By this time the chase was discovered from the other motor boat. There was a splurge ahead; the hull dimmed down to the former indistinct line. After a few moments the racing craft was out of sight again.
“Crowd on every foot of speed you can, Joe,” was the word Jed passed from the young captain. Dawson, crouching beside his motor, was watching every revolution of the engine that he was now spurring.
And now the fog began to lift rapidly. A thousand feet ahead, driving northeast, the racing craft could be made out. She was running a few miles away from the coast and nearly parallel with it.
During the last few minutes Eben Moddridge had been strangely silent, for him. Even now, as he stepped up beside the wheel, he was far less nervous than might have been expected.
“Can you overtake that other boat?” he inquired.
“I’ve got to,” came Captain Tom’s dogged reply, as he kept his gaze sharply ahead.

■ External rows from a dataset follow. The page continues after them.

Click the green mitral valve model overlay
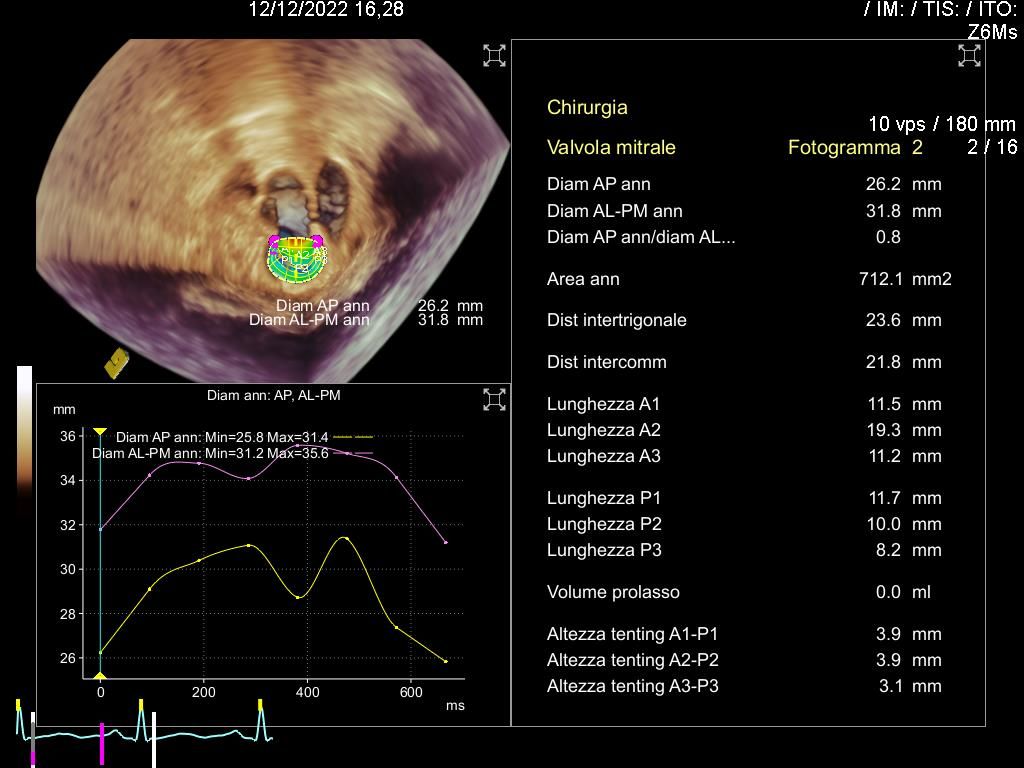This screenshot has height=768, width=1024. pos(297,260)
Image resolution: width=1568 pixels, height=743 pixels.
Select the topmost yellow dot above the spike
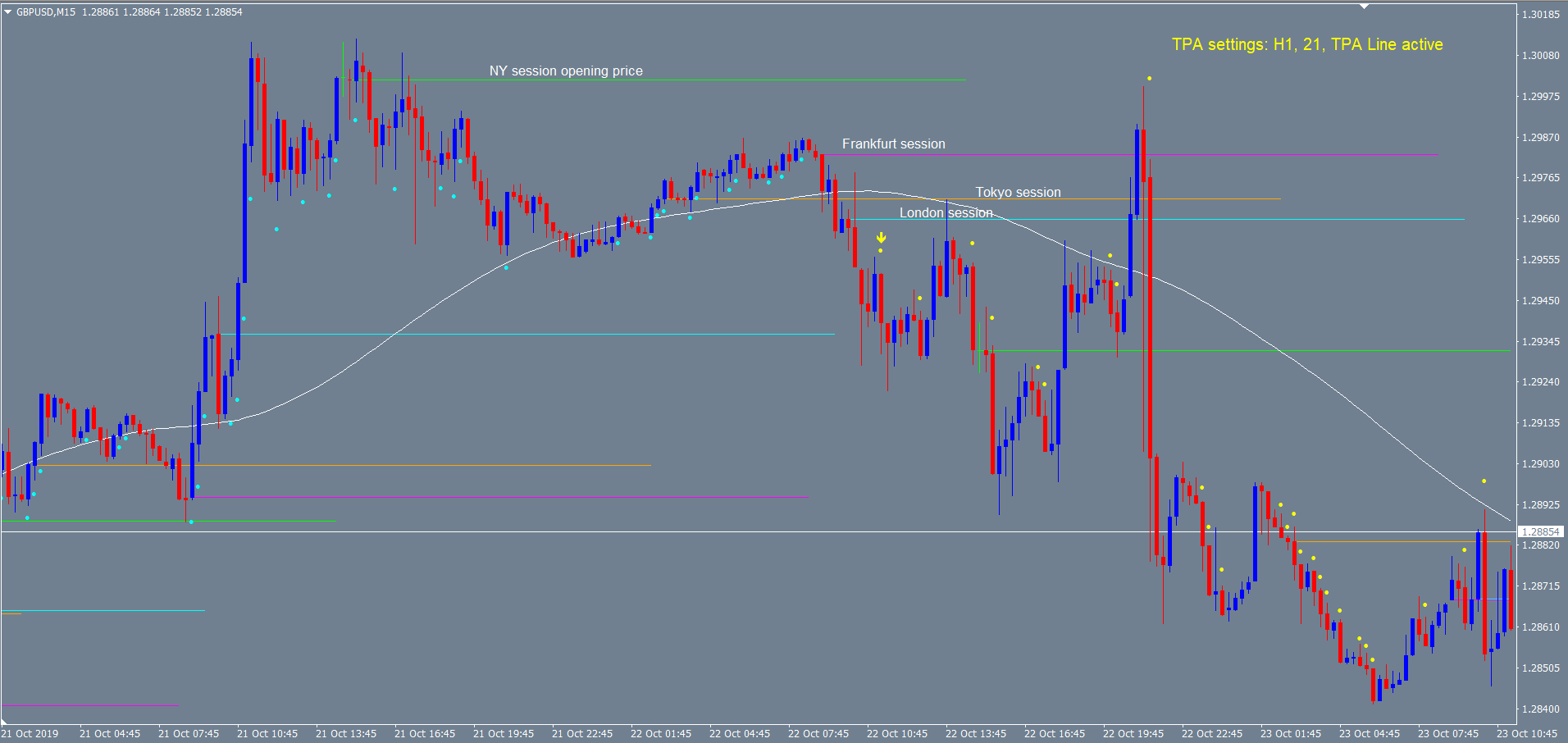1149,79
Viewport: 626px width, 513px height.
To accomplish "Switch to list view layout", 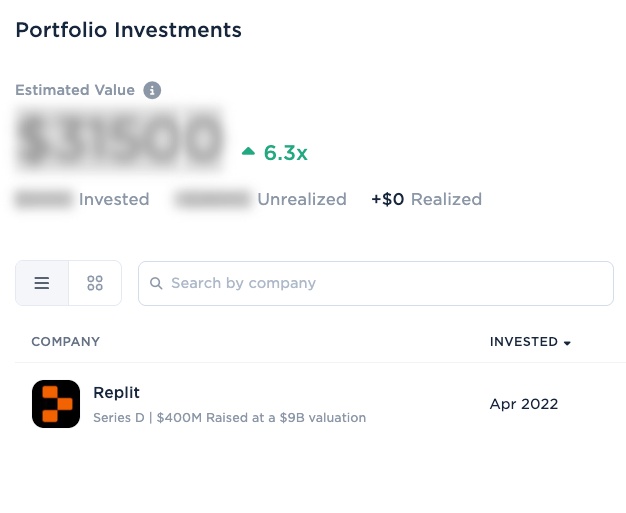I will pyautogui.click(x=42, y=283).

“She seems like a very fast craft.”
“She’s faster than this boat,” replied Halstead, briefly.
“Good heavens! Then she will show us a clean pair of heels,” quivered Mr. Moddridge.
“That’s not so certain, sir.”
Tom was so sparing of his words, at this crisis in the sea race, that Mr. Delavan’s friend felt himself entitled to further explanation.
“You say she’s faster, but intimate we may catch her,” muttered Mr. Moddridge. “How can that be?”
“Motor engines sometimes go back on a fellow at the worst moment,” Captain Tom explained. “That may happen to the other fellow. He may have to slow down, or even shut off speed altogether.”
“But that might happen to us, too,” objected Mr. Moddridge.
“It might, but there are few engineers on motor boats that I’d back against Joe Dawson,” Halstead continued. “Then again, Mr. Moddridge, the fellow who is steering the boat ahead doesn’t handle his wheel as slickly as he might. By the most careful steering I hope to gain some on him.”
So rapidly was the fog lifting that the skippers of the two boats could now see the ocean for a half mile on either side, ahead or astern. The racing craft, after a few minutes, put on still another burst of speed.
“Ask Joe if he has every bit crowded on?” called Captain Tom. Jed called down into the engine room, then reported back:
“Joe says he may get a little more speed out of the engine, but not much. We’re pretty near up to the mark.”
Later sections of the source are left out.